[[ The data open ]]
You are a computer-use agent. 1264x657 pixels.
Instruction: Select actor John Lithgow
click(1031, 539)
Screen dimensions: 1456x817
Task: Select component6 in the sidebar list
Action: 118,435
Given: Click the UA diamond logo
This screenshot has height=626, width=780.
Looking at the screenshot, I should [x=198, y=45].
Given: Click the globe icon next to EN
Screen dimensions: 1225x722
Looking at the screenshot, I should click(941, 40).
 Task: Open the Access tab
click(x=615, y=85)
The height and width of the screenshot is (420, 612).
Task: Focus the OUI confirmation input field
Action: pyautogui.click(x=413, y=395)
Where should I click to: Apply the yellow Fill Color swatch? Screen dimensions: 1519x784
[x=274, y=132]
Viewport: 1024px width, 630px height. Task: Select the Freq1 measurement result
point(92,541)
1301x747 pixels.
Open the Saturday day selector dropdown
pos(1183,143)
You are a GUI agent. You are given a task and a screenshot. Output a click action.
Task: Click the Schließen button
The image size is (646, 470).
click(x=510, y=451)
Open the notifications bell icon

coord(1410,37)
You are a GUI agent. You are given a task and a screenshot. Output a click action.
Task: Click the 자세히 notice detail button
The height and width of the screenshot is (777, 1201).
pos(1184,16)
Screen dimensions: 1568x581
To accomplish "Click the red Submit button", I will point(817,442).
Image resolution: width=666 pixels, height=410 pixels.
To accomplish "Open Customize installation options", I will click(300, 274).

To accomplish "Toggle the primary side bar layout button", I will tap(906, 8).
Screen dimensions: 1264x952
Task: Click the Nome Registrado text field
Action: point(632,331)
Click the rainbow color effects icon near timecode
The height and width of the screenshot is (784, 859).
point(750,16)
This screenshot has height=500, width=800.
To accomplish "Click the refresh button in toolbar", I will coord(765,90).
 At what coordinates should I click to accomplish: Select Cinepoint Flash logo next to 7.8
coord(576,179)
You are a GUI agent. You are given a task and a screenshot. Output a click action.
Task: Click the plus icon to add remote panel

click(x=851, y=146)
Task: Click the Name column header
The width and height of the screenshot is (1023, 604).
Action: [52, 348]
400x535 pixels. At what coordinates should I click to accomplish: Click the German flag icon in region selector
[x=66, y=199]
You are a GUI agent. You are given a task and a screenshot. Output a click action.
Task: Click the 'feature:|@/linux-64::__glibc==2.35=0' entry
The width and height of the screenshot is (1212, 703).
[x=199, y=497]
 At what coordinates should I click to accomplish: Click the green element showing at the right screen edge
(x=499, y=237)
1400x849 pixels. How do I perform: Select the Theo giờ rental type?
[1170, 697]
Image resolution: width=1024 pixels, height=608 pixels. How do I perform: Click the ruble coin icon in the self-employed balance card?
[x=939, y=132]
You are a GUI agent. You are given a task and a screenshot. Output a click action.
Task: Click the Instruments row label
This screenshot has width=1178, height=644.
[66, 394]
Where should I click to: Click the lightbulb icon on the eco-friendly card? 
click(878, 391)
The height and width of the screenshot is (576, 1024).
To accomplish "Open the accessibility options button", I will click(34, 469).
[[ The data closed ]]
Problem to solve - Your task is to find every line above containing the word "options" and copy it.

Answer section -
To accomplish "Open Customize installation options", I will click(300, 274).
To accomplish "Open the accessibility options button", I will click(34, 469).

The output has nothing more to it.